Natasha: Could you expand upon your idea of using the museum as a laboratory for your art practice and as a curator?
Dawoud: One of my most recent museum exhibitions was Night Coming Tenderly, Black which was mounted at the Art Institute of Chicago. The work is about the landscape of the Underground Railroad in northeastern Ohio and was originally presented in an old church in Cleveland that was a part of the Underground Railroad’s history. When the work came to the Art Institute, which is a much more ‘white box’ setting, I wanted to activate that space in different ways. Because it is an encyclopedic museum with a large collection, I decided to curate a parallel exhibition from the Art Institute’s photography collection that looked at the ways in which the American landscape came to be represented photographically, and then to also look at the ways that the Black subject began to be represented in the social and geographical landscape of the country.
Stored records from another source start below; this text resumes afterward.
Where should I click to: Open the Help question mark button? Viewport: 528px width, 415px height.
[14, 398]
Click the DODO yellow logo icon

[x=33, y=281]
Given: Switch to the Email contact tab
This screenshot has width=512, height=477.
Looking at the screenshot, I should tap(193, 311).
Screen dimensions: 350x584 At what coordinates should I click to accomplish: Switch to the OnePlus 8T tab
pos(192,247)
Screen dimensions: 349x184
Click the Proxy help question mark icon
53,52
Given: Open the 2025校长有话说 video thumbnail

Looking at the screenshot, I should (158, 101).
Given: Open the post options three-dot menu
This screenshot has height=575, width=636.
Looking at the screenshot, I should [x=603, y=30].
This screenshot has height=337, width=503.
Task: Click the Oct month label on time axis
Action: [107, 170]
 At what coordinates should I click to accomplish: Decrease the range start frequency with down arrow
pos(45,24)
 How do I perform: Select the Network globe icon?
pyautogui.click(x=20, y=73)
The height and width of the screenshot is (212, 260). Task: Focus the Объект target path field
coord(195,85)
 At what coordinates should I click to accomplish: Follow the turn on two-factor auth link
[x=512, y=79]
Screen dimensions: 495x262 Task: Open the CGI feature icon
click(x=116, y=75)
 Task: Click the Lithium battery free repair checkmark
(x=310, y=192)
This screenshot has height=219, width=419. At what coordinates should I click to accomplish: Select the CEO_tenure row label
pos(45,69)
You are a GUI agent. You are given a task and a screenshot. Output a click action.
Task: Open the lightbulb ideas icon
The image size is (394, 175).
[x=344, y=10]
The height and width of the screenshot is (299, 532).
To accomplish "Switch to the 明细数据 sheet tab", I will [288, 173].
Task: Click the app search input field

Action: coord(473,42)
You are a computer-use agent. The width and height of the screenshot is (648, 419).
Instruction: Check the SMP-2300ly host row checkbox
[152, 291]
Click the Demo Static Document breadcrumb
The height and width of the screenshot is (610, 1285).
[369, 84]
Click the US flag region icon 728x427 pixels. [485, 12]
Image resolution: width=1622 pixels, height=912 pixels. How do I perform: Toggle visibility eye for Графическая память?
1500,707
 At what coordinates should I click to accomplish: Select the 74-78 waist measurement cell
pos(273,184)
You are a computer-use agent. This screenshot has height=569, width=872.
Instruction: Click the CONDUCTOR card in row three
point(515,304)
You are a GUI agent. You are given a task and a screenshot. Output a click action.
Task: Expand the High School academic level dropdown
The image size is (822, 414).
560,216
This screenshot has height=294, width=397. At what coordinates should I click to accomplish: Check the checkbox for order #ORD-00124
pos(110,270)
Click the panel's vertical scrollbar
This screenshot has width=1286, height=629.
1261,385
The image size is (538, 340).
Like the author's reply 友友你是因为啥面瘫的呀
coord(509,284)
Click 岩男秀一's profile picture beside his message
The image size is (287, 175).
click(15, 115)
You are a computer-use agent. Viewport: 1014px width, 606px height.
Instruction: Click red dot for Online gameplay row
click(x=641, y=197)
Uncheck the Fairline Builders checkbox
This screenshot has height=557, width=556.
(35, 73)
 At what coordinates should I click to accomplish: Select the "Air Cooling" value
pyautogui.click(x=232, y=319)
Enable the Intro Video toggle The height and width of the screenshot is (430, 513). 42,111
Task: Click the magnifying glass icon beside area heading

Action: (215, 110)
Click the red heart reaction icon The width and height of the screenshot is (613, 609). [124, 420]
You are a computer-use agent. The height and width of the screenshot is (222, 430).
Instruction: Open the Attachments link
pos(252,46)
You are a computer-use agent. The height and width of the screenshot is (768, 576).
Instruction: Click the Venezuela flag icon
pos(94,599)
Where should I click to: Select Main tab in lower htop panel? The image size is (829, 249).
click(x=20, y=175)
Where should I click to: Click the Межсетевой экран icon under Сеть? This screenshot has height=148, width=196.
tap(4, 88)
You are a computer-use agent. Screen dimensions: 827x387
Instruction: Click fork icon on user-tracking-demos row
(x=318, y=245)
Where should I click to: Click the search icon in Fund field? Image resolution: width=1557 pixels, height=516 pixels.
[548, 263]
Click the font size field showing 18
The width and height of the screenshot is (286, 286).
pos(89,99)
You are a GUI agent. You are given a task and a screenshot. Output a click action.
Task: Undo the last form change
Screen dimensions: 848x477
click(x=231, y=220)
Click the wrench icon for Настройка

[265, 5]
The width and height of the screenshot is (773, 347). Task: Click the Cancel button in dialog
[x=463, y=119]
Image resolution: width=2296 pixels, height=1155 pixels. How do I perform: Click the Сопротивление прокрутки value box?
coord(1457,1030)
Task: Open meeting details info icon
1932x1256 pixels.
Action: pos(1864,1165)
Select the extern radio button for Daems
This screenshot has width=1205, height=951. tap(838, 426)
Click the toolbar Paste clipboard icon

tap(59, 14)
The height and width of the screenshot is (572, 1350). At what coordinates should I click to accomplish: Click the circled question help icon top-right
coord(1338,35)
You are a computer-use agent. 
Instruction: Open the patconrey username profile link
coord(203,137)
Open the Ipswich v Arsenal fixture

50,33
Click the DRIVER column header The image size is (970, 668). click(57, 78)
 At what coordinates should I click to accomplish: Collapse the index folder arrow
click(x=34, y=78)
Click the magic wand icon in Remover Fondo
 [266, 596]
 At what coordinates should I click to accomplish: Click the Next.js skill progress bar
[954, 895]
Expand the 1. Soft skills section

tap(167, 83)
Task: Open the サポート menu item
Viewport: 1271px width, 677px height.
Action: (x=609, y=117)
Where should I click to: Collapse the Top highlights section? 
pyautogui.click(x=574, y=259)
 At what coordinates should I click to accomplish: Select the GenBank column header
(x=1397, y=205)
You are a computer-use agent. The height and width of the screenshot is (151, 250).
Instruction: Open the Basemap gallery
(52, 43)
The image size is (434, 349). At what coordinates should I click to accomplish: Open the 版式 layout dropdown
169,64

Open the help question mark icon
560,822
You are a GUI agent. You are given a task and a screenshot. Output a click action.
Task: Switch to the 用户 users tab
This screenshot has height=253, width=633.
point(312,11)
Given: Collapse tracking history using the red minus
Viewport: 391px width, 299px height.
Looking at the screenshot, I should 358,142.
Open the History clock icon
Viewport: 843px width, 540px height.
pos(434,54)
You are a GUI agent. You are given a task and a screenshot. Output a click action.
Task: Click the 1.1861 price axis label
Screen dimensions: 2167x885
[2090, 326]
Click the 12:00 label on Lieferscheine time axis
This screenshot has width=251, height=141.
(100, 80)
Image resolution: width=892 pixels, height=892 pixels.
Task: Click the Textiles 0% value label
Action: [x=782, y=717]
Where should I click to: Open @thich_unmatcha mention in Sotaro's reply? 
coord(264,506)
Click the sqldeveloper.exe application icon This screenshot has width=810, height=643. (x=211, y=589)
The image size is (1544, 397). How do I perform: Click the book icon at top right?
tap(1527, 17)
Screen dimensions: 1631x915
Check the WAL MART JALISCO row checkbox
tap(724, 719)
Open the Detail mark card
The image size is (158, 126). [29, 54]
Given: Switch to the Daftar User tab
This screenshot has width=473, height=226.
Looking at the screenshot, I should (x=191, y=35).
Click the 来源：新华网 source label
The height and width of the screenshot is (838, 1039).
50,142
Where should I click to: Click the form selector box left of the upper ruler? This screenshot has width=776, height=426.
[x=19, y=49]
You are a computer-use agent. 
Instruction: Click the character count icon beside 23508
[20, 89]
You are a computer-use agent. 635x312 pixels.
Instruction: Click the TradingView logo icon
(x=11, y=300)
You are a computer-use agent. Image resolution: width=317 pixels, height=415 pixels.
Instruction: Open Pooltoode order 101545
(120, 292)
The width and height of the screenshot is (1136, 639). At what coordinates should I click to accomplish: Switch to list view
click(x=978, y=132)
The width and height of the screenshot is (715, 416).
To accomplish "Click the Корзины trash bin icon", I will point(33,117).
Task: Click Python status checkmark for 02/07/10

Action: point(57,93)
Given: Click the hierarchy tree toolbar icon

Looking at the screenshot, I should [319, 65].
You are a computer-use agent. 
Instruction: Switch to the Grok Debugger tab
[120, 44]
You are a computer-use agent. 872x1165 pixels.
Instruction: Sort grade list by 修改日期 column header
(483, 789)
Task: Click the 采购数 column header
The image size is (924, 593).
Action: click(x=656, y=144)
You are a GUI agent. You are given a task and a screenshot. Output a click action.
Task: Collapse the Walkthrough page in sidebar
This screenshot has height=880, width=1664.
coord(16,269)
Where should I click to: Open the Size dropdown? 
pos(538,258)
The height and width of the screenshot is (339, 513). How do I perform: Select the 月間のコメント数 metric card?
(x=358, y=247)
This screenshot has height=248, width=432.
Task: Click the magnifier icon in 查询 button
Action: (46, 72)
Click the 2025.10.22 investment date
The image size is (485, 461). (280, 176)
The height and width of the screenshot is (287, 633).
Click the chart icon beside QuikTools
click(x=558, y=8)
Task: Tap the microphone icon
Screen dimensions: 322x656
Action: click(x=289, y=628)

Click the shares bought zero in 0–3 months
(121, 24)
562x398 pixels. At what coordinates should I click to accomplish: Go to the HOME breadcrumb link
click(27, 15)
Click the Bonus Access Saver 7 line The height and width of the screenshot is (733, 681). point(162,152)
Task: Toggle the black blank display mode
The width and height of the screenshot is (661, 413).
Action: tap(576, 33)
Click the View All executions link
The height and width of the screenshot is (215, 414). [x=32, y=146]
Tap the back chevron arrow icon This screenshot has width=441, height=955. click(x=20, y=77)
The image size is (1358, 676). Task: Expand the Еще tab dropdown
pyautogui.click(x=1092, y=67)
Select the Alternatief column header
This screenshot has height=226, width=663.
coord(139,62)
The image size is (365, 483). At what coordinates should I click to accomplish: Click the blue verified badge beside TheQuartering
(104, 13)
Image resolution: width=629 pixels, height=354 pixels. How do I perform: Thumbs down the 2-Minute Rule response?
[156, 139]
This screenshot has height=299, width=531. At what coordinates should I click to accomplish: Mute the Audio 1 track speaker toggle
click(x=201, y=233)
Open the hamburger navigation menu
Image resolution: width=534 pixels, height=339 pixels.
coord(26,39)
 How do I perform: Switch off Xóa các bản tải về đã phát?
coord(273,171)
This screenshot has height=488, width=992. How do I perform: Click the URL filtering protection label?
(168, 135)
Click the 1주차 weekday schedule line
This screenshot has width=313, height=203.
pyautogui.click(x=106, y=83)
It was a wide-ranging, salon-style exhibition that was mounted directly outside of the gallery where my own large-scale landscape photographs hung, and meant to be in conversation with and add context to that work. Then, as a way to activate the ‘white box’ even further, and to make it a
more dynamic space, I invited vocalist and musicologist Imani Uzuri, whose own work centers on African-American freedom songs from the past to the present, to do a performance in the galleries where both exhibitions hung, bringing a sonic dimension to this theme of Black bodies seeking liberation that is the basis of my own project and photographs.
Natasha: From the beginning, your artistic practice has been to engage with and build community, and by collaborating with a range of museums, you have helped break down institutional barriers. What projects are you currently embarking on?
Dawoud: I’m in the midst of finishing up work that I have been making in Louisiana on and around the landscapes of several plantations along the west bank of the Mississippi River. This work continues the history-based work I’ve been doing since The Birmingham Project, and looks at the sites of the foundational relationship of slavery, on which the American economy and its relationship with its Black citizens is based. Most of that time has been spent at Evergreen Plantation, which is the most intact and unaltered of the Louisiana plantations, with 22 slave cabins still sitting on their original brick foundations and 37 buildings on the National Register of Historic Places. I was originally planning to show this work at the Prospect.5 triennial this October, bringing these photographs into a conversation with some of the actual documents, objects, and ephemera of this horrific history from the Historic New Orleans Collection. Because of the pandemic, Prospect.5 has now been delayed to October 2021.
Natasha: We have much work to do in the art world to make our spaces more inclusive and equitable. Thank you!